Johann Georg Bergmüller (15 April 1688 – 2 April 1762) was a German painter, particularly of frescoes, of the Baroque.

Life 
Bergmüller was born in Türkheim near Buchloe (now in Bavaria) and received his first artistic education at his father's cabinet making workshop. From 1702 until 1708 he was apprenticed to the court painter  in Munich. In 1711 he went on cultural journey to the Netherlands in order to broaden his horizon. 

He became a Master Painter and received the citizenship of Augsburg later that year. He also married Barbara Kreutzerin, with whom he had ten children, one of which, , became a fresco painter too, as well as a renowned copperplate engraver and art theorist.

Bergmüller quickly acquired a high reputation in Augsburg and created numerous works of art, few of which have survived however.
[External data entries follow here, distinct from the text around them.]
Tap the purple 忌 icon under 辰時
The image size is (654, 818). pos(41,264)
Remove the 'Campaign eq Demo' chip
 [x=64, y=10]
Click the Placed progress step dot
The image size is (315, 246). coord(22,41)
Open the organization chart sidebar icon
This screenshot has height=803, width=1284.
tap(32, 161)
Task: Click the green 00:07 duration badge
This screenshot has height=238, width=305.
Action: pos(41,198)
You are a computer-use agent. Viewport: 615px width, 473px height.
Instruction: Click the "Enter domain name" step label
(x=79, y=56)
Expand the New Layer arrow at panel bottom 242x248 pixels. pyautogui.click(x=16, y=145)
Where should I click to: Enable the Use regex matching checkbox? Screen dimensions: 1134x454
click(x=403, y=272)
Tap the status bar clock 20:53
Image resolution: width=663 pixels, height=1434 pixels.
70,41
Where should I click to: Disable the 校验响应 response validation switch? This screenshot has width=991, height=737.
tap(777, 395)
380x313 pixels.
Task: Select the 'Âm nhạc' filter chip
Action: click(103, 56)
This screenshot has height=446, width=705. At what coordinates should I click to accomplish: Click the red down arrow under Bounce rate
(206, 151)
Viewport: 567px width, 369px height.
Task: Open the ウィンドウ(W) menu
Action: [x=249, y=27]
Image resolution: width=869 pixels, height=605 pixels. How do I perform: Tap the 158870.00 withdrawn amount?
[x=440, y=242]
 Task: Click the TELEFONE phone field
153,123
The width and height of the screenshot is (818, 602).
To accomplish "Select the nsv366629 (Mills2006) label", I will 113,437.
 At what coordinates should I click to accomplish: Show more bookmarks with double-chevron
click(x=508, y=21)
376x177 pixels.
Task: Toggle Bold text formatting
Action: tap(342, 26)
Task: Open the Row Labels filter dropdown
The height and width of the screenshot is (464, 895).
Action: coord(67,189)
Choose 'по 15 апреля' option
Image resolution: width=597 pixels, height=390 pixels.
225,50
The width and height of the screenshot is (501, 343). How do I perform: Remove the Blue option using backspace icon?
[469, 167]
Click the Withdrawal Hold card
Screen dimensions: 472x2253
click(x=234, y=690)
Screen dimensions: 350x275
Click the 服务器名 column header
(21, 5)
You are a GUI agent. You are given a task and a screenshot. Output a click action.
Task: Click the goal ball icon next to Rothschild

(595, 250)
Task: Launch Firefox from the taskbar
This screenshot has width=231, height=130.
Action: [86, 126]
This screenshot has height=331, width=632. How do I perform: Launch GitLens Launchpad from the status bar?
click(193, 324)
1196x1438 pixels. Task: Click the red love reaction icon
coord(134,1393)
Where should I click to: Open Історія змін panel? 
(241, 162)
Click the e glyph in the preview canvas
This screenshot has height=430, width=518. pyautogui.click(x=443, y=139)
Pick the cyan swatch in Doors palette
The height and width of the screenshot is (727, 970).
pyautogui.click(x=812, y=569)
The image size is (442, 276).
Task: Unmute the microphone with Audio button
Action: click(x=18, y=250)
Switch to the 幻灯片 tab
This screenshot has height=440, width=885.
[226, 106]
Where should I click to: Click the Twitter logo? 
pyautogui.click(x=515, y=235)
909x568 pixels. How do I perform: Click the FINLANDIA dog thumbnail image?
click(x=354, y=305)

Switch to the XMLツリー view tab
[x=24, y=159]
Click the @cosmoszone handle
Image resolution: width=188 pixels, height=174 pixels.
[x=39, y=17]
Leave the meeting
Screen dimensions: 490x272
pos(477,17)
He became the most important teacher of fresco painting at the Imperial City of Augsburg Academy, founded in 1710. His style of composition and his motifs were influential on his pupils. In 1723 he published Anthropometria, a textbook on the theory of proportions. He became the Catholic director of the academy alongside his Protestant counterpart, in 1730, and remained in this function until his death in Augsburg in 1762.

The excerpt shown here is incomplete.